Prepare the Zucchini – Preheat your outdoor grill, grill pan, or large skillet to medium/high heat. Slice the zucchini into 1/4” thick long slices or rings, discarding the ends. Lightly spray or brush both sides with olive oil and season generously with 2 tsp of salt and 1/2 tsp of pepper. Grill for about 2 minutes on each side until they are crisp-tender and have nice grill marks.
Make the Meat Sauce – Preheat your oven to 375°F. In a deep saucepan or Dutch oven, heat 1 tbsp of olive oil over medium/high heat. Add the ground beef, breaking it apart with a spatula until browned (around 5 minutes). Drain off any excess fat, leaving about 2 tbsp in the pan.
Add the chopped yellow onion to the pan, sautéing for about 5 minutes until it becomes translucent. Stir in the minced garlic and sauté for another minute. Then, pour in the pasta sauce, reserving half of the basil or parsley.
Season the sauce with 1 tsp of fine sea salt and 1/2 tsp of black pepper. Bring the mixture to a low boil, then cover and let it simmer for 10 minutes, stirring occasionally to prevent sticking. Adjust the seasoning to your taste, then remove from heat and set aside.

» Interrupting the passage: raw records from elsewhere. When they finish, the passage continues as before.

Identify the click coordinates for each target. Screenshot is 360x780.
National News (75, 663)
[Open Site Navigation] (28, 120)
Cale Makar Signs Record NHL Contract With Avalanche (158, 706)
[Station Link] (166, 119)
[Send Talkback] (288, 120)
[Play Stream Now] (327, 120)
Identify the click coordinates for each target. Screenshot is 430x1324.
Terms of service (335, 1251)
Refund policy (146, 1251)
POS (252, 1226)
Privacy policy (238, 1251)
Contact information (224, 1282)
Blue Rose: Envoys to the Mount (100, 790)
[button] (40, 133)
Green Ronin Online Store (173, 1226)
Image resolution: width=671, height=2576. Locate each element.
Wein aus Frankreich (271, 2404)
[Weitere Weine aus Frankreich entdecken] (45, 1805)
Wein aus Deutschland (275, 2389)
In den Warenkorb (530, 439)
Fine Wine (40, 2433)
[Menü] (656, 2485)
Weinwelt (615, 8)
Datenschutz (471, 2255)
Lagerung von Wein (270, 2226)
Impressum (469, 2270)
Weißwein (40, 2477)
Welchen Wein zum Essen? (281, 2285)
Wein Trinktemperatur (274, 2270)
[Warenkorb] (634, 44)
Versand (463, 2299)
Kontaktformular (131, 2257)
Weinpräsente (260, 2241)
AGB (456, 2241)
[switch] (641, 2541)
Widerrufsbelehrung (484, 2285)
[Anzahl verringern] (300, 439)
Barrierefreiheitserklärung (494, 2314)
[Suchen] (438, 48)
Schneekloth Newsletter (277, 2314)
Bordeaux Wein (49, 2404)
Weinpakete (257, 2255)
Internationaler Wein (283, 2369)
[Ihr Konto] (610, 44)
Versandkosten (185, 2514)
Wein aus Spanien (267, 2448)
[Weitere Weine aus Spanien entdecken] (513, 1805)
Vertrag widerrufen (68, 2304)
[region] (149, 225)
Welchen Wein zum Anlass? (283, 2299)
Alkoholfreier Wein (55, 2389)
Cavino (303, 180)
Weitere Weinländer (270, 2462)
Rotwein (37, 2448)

In a mixing bowl, combine 1 cup of mozzarella cheese, ricotta cheese, parmesan cheese, and 1 egg. Add the remaining basil or parsley, along with 1/2 tsp of fine sea salt. Stir everything together until well combined, creating a rich cheese filling.
To assemble, spread 1/2 cup of the meat sauce on the bottom of a 9x13 casserole dish. Arrange a layer of grilled zucchini slices over the sauce, then spread 1/3 of the remaining meat sauce on top and sprinkle with 1 cup of mozzarella cheese.
On top of the layers, spoon and spread half of the cheese filling you prepared. Repeat the layering process until you have three layers of zucchini slices, using up all the ingredients.
To keep the foil from sticking, poke 9 to 12 toothpicks over the surface of your lasagna. Cover the dish with foil and bake in the preheated oven at 375°F for 40 to 45 minutes. This allows all the flavors to meld beautifully.
Once done, remove the foil and broil for an additional 3 to 4 minutes to create a golden, bubbly top. The bubbling cheese is a sight to behold!
Let your Zucchini Lasagna rest for about 15 minutes before slicing. Garnish with additional basil or parsley, if desired, and serve!